- _Task item_
Check each line of the material that follows, and copy those holding the string "Open".

- _Recorded data_
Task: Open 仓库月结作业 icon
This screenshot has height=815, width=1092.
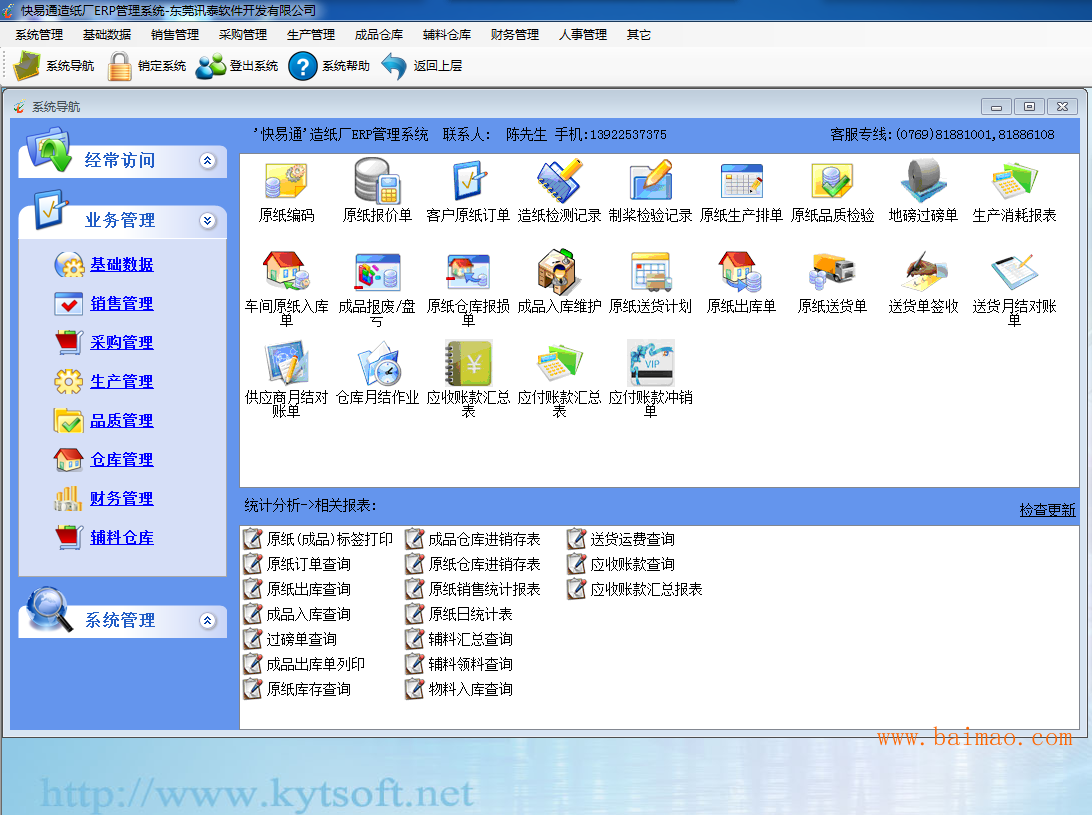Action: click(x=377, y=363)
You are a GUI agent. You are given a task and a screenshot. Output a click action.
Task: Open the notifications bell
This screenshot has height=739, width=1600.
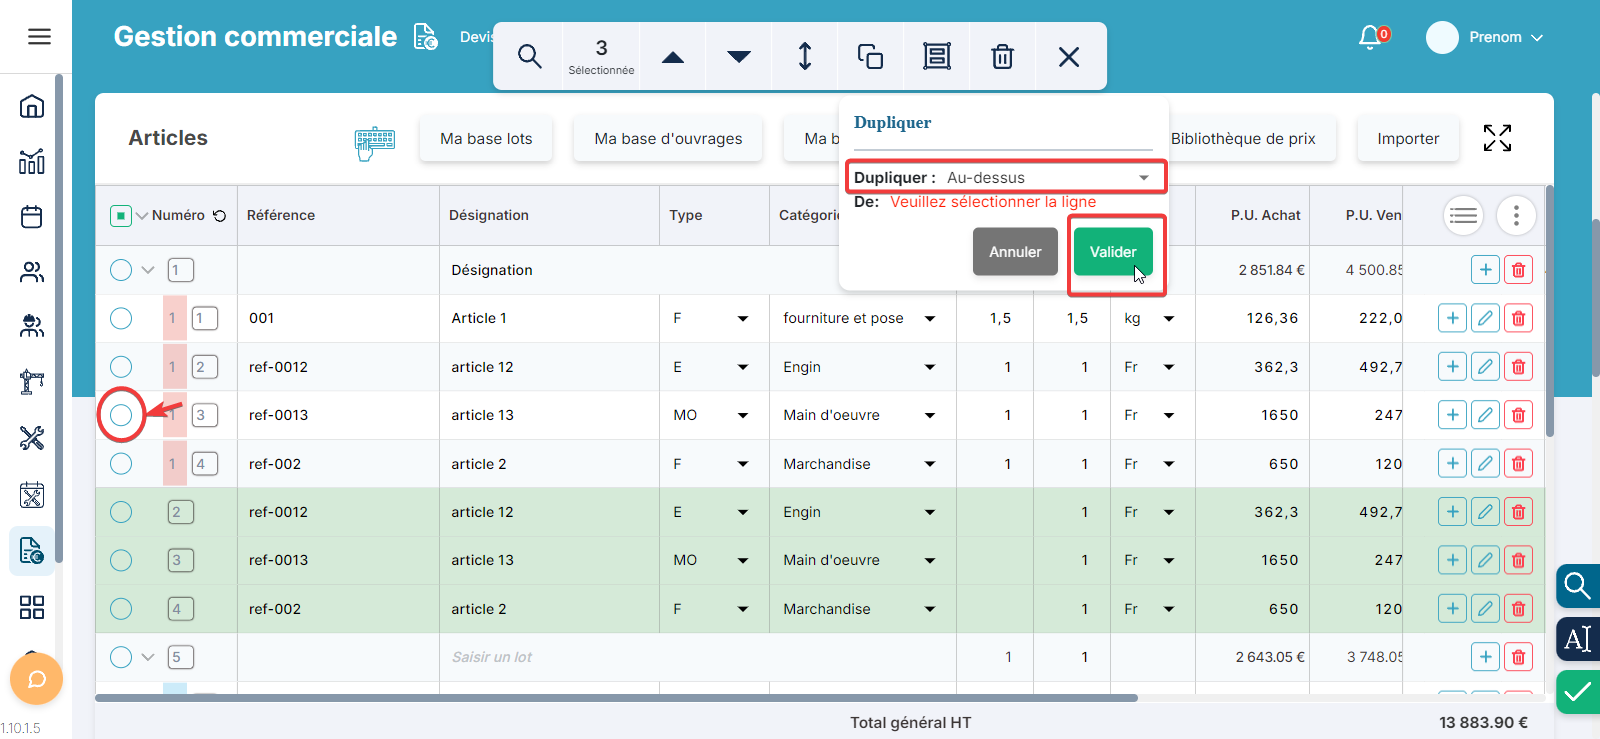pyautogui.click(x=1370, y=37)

...

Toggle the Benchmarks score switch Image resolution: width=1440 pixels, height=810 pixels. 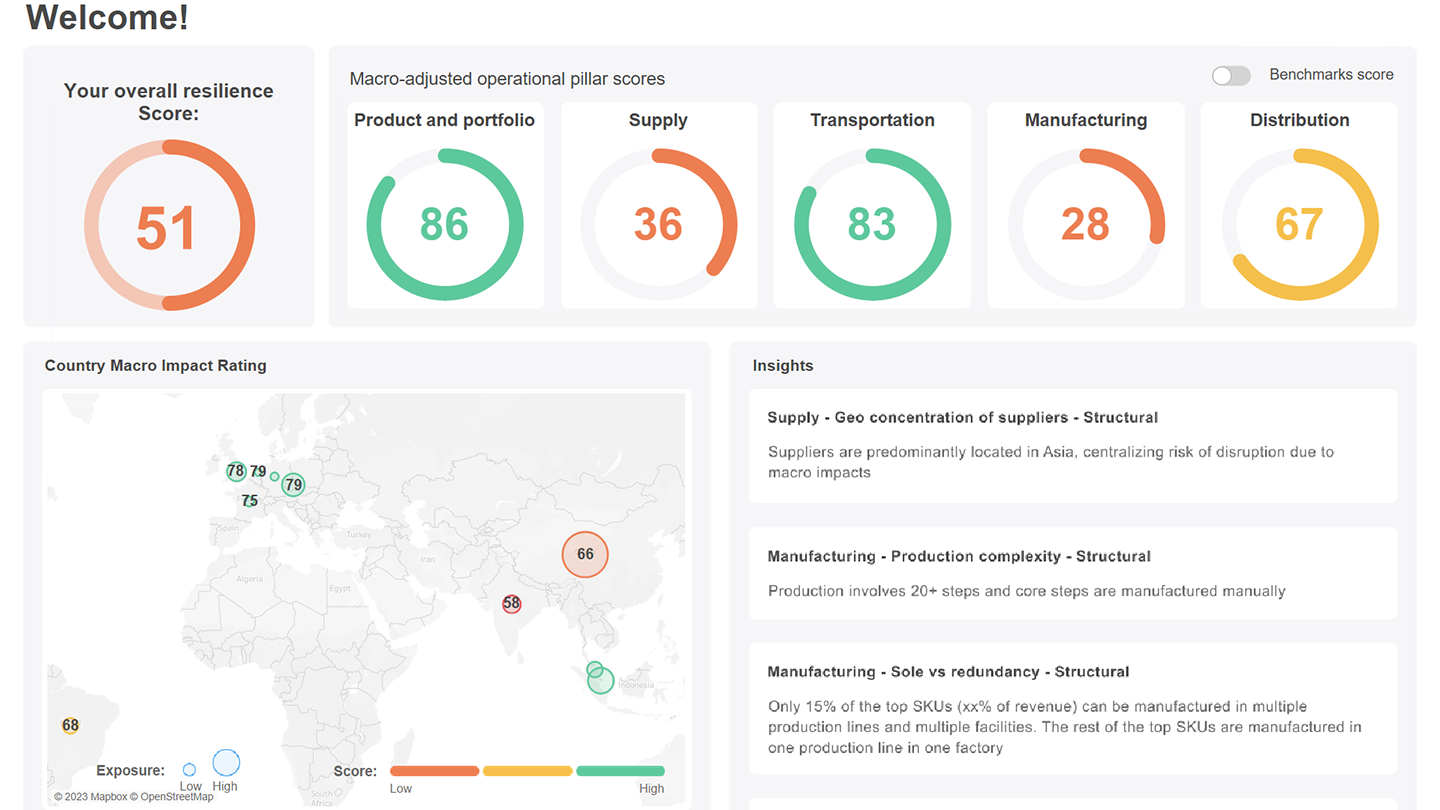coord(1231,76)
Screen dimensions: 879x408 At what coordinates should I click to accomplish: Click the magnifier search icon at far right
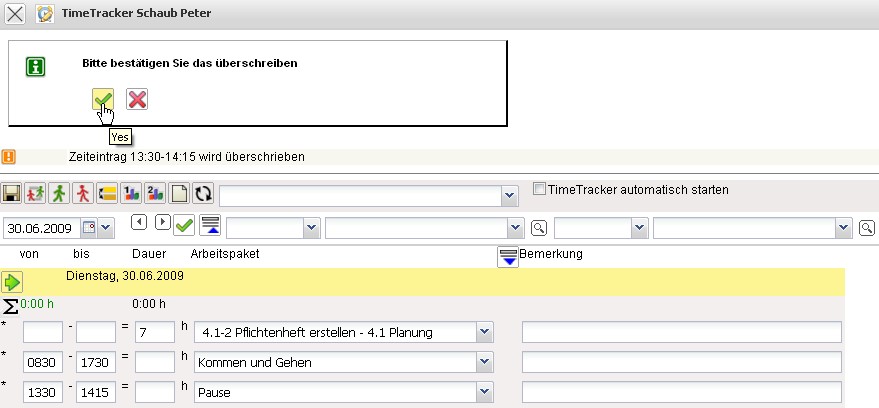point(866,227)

==

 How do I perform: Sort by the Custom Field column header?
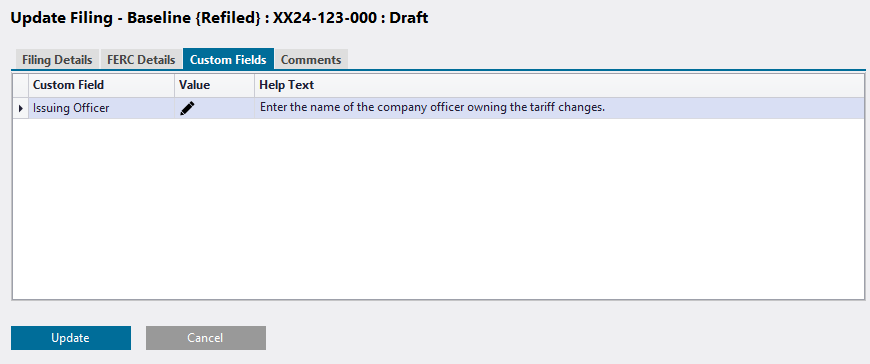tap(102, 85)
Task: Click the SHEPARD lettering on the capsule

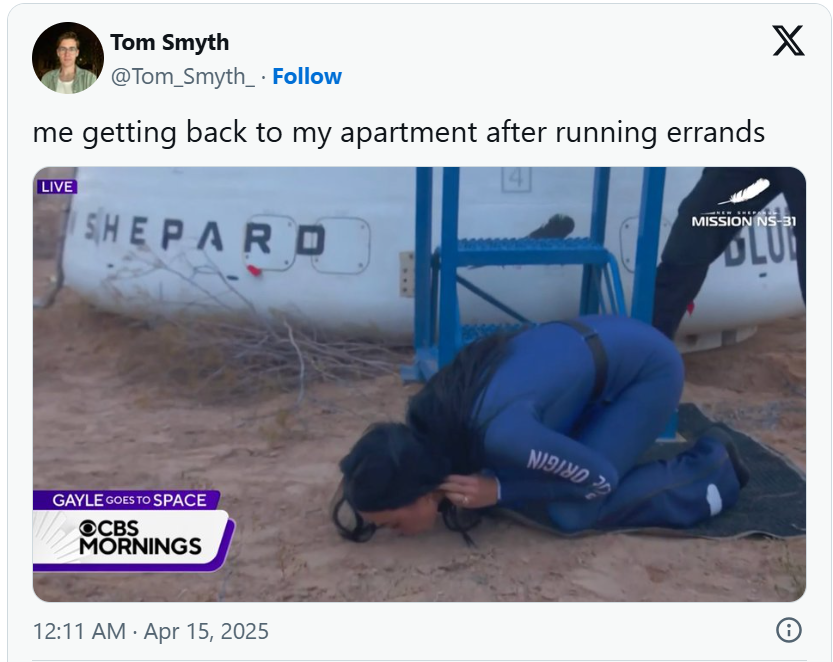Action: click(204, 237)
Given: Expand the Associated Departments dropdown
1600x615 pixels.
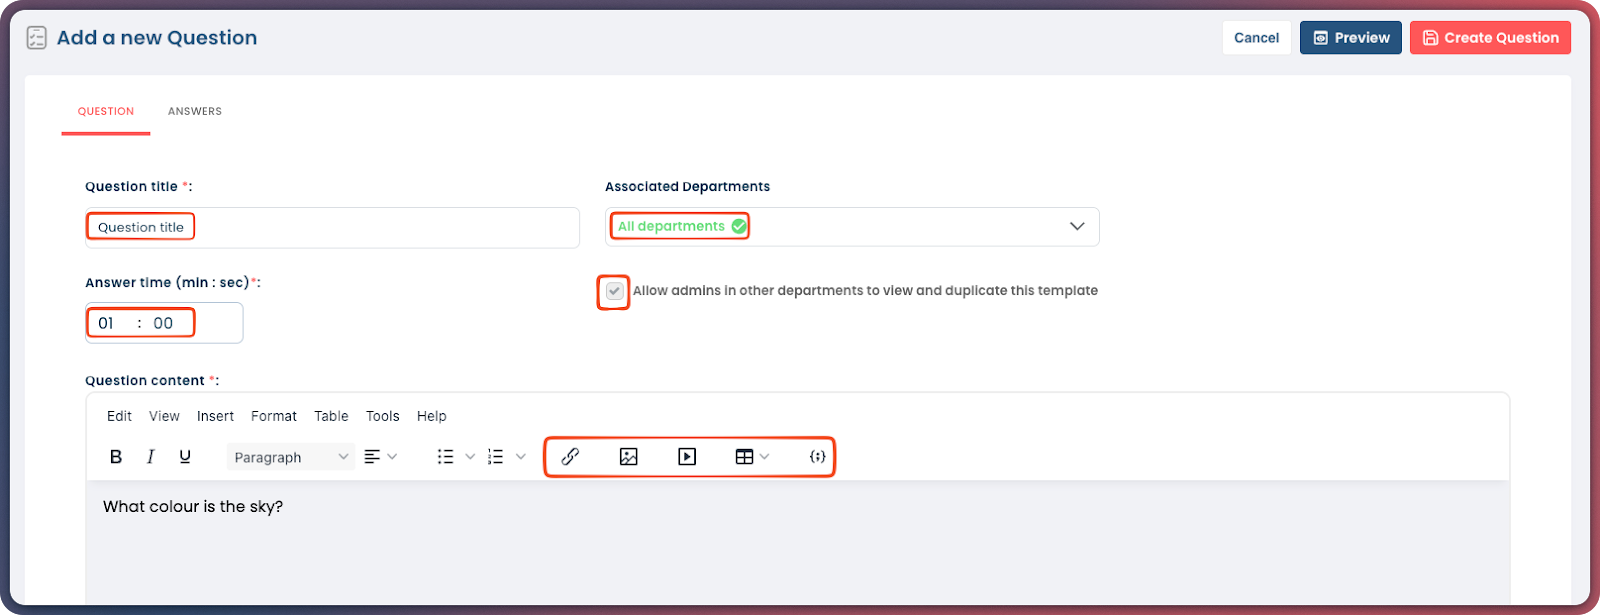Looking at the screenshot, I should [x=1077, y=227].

- _Expected answer_
Task: Open 仓库月结作业 icon
Task: Open the notifications bell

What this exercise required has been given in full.